▶ [WHAT TO WORK ON]:
1. In the philosophy excerpt, why does the reaction say the report about Hegel and the planets is still useful even if it misrepresents him? Answer in one to three sentences.
2. Carry on the philosophy excerpt from the point where it stops.

▶ [TEXT SEGMENT]:
12. Knowledge Sources / A. A Priori Knowledge / 5. A Priori Synthetic
Hegel reputedly claimed to know a priori that there are five planets [Hegel, by Field,H]
     Full Idea: Hegel is reputed to have claimed to have deduced on a priori grounds that the number of planets is exactly five.
     From: report of Georg W.F.Hegel (works [1812]) by Hartry Field - Recent Debates on the A Priori 1
     A reaction: Even if this is a wicked travesty of Hegel, it will do nicely to represent the extremes of claims to a priori synthetic knowledge. Field doesn't offer any evidence. I would love it to be true.
12. Knowledge Sources / B. Perception / 2. Qualities in Perception / b. Primary/secondary
Light wavelengths entering the eye are only indirectly related to object colours [Dennett]
     Full Idea: The wavelengths of the light entering the eye are only indirectly related to the colours we see objects to be.
     From: Daniel C. Dennett (Consciousness Explained [1991], 12.2)
     A reaction: This is obviously bad news for naïve realism, but I also take it as good support for the primary/secondary distinction. I just can't make sense of anyone claiming that colour exists anywhere else except in the brain.
14. Science / C. Induction / 1. Induction
Brains are essentially anticipation machines [Dennett]
     Full Idea: All brains are, in essence, anticipation machines.

▶ [SOURCE DATA]:

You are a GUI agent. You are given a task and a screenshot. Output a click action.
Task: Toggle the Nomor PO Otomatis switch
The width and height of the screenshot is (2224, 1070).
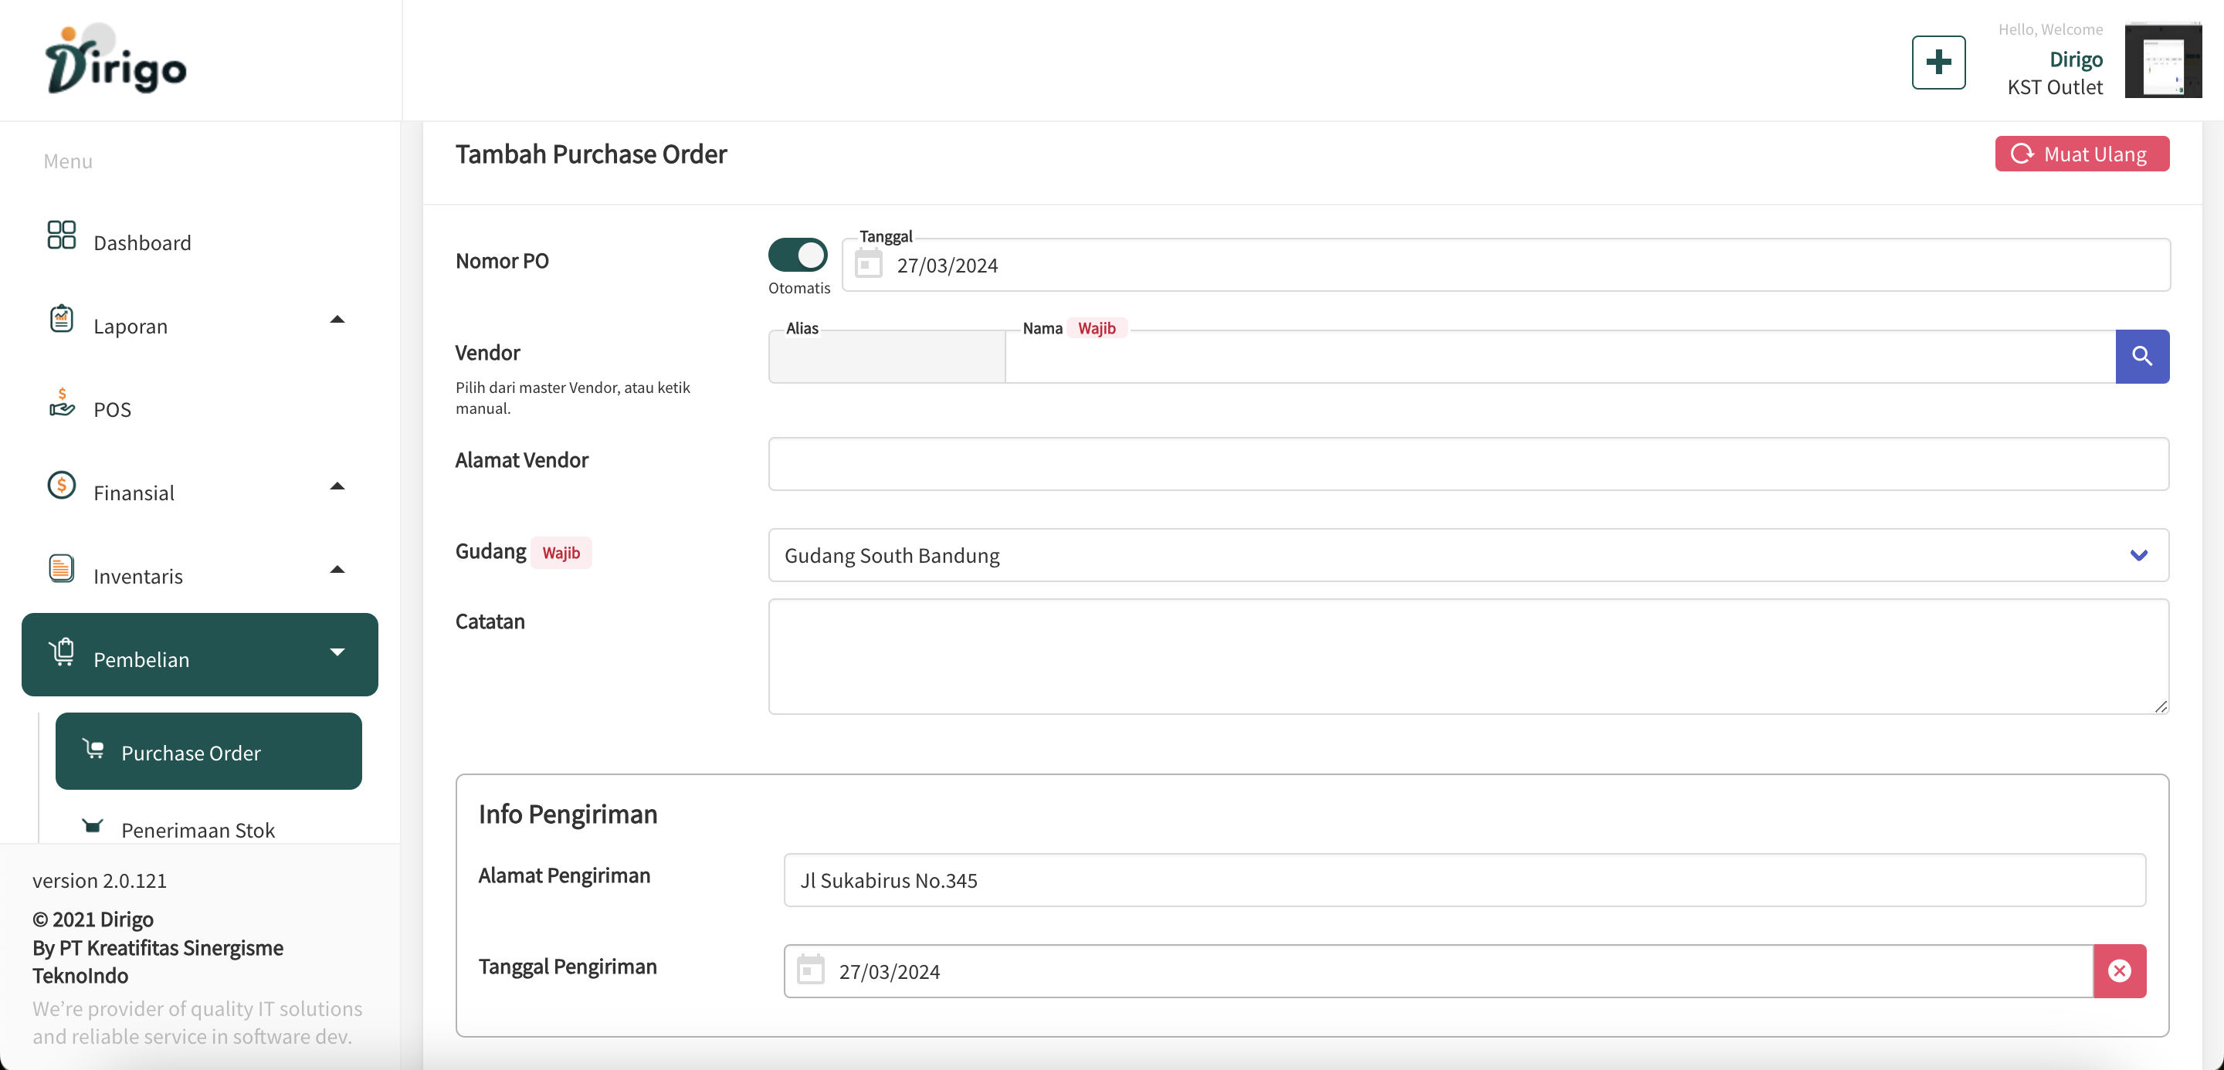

▶ [SET OF ANSWERS]:
1. Even if the report is a travesty of Hegel, the reaction says it works well as an example of the most extreme claims to a priori synthetic knowledge.

2.
     From: Daniel C. Dennett (Consciousness Explained [1991], 7.2)
     A reaction: This would necessarily, I take it, make them induction machines. So brains will only evolve in a world where induction is possible, which is one where there a lot of immediately apprehensible regularities.
15. Nature of Minds / B. Features of Minds / 1. Consciousness / a. Consciousness
We can't draw a clear line between conscious and unconscious [Dennett]
     Full Idea: Even in our own case, we cannot draw the line separating our conscious mental states from our unconscious mental states.
     From: Daniel C. Dennett (Consciousness Explained [1991], 14.2)
     A reaction: This strikes me as being a simple and self-evident truth, which anyone working on the brain takes for granted, but an awful lot of philosophers (stuck somewhere in the seventeenth century) can't seem to grasp.
Perhaps the brain doesn't 'fill in' gaps in consciousness if no one is looking. [Dennett]
     Full Idea: Perhaps the brain doesn't actually have to go to the trouble of "filling in" anything with "construction" - for no one is looking.
     From: Daniel C. Dennett (Consciousness Explained [1991], 5.4)
     A reaction: This a very nice point, because claims that the mind fills in in various psychological visual tests always has the presupposition of a person (or homunculus?) which is overseeing the visual experiences.
15. Nature of Minds / B. Features of Minds / 1. Consciousness / e. Cause of consciousness
Conscious events can only be explained in terms of unconscious events [Dennett]
     Full Idea: Only a theory that explained conscious events in terms of unconscious events could explain consciousness at all.
     From: Daniel C. Dennett (Consciousness Explained [1991], 14.4)
     A reaction: This sounds undeniable, so it seems to force a choice between reductive physicalism and mysterianism. Personally I think there must be an explanation in terms of non-conscious events, even if humans are too thick to understand it.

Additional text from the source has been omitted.